### Source text:
◆ ◆ ◆

Hacker News new | past | comments | ask | show | jobs | submit login

Kleppman is no idiot, and I learned a lot from his book. Highly recommended :)

This seems very usefull, but this part destroys some of the magic:

> The only case Automerge cannot handle automatically, because there is no well-defined resolution, is when users concurrently update the same property in the same object (or, similarly, the same index in the same list). In this case, Automerge arbitrarily picks one of the concurrently written values as the "winner"

I guess that's a pragmatic choice, but isn't avoiding this the whole point of conflict free types?




It goes on:

> Although only one of the concurrently written values shows up in the object, the other values are not lost. They are merely relegated to a conflicts object.

If you have a procedure for resolving conflicts on scalars (for example, a field is a maximum, and you can take the maximum of the conflicting values), you can detect the conflicts and resolve them manually.

On a brief inspection, it appears that the conflict objects hold the conflicting values, but not the previous value, so there's no way to do a three-way merge here. That makes it impossible to resolve conflicts on a field which is a counter, for example.

◆ ◆ ◆

Stored records:

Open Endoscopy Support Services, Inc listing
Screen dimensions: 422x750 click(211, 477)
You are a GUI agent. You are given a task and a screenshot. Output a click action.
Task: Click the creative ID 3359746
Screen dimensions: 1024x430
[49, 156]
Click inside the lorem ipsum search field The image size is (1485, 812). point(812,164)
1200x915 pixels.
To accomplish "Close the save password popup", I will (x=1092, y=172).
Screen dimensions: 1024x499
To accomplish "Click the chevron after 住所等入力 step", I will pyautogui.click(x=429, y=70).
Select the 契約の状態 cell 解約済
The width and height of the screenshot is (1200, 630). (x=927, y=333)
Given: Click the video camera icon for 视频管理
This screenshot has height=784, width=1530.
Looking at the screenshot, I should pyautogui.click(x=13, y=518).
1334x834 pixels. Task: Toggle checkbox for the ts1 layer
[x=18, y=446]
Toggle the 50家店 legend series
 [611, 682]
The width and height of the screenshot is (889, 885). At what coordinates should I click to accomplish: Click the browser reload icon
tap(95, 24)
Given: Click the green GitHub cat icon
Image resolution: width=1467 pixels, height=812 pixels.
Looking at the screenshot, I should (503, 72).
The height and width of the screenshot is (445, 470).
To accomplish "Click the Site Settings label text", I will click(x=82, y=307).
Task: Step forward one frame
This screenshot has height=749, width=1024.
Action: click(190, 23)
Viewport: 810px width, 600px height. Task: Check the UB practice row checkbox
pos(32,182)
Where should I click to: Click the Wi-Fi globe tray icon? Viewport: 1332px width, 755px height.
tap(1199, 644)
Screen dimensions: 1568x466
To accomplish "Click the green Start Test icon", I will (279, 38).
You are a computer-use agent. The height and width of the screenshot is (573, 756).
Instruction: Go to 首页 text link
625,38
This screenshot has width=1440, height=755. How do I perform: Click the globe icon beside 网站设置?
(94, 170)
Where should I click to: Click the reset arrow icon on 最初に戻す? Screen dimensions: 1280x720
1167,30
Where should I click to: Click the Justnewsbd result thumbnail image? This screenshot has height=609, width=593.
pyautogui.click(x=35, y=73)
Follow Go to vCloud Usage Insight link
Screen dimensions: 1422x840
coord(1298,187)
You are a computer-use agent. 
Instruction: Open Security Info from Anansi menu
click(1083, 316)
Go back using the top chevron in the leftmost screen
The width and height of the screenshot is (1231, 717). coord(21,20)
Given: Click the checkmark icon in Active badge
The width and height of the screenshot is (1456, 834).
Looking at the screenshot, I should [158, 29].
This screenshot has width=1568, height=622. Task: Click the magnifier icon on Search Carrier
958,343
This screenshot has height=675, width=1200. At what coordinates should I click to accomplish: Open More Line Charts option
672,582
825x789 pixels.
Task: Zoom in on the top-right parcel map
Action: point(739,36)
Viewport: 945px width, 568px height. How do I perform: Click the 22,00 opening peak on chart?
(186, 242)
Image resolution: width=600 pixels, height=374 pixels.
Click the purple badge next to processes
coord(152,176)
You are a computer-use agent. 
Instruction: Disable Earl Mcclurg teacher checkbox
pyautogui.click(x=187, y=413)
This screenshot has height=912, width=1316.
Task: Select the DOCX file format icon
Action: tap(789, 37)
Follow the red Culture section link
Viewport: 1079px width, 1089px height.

◆ ◆ ◆

### Tasks to perform:
1. Please reproduce everything in the Automerge thread from "This seems very" down to "a conflicts object.".
2. Resume the Automerge thread after its final sentence.

### Answer list:
1.
This seems very usefull, but this part destroys some of the magic:

> The only case Automerge cannot handle automatically, because there is no well-defined resolution, is when users concurrently update the same property in the same object (or, similarly, the same index in the same list). In this case, Automerge arbitrarily picks one of the concurrently written values as the "winner"

I guess that's a pragmatic choice, but isn't avoiding this the whole point of conflict free types?




It goes on:

> Although only one of the concurrently written values shows up in the object, the other values are not lost. They are merely relegated to a conflicts object.

2.
Although it's not implimented you could create a Counter CRDT using an array of numbers, appending each addition or negation, the 'value' being the sum of the array. This can be compressed by each client changing its most recent value if a sync has not been sent. There is probably also other optimisations you can do too, probably around keeping track of which client made which change and updating its value.


Well, two concurrent changes to the same property is basically a race condition and that can't be cleanly resolved in an automated way. You either pick a winner or you do manual merging like Git, but I guess in applications of such data structures you don't want to do anything manually.


Within a string, most CRDTs will keep both changes effectively concatenating them.

If you have something like a Int value and need to handle it more gracefully in your application than the arbitrary selection by the CRDT toolkit you can keep it within an array/list and then handle the merging yourself. So it starts off as [10], each user when changing it would delete the value and append a new one. That way if you have two users simultaneously change it, one to [15] and the other to [5]. The resulting synced value would be [15,5], you can then handle how to combine the values yourself (addition, average, etc) in a determinist way.

I haven't looked into it but some CRDT toolkits may store Ints by keeping track of changes to it, but the above allows you to do it yourself.


No, this is not the way. The proper way to handle it is that each client trying to update the property tries to get a write lock on it; that write lock has to wait for any other write lock to complete, and if it can't get a lock it needs to let the client know it failed to update. At a bare minimum this is what has to happen to maintain any kind of data integrity.

But by all means, if you think it's basically a race condition any time you have ten clients trying to update the same row in a database and you don't care which one wins, you should be able to write a very compelling and unusual poker website.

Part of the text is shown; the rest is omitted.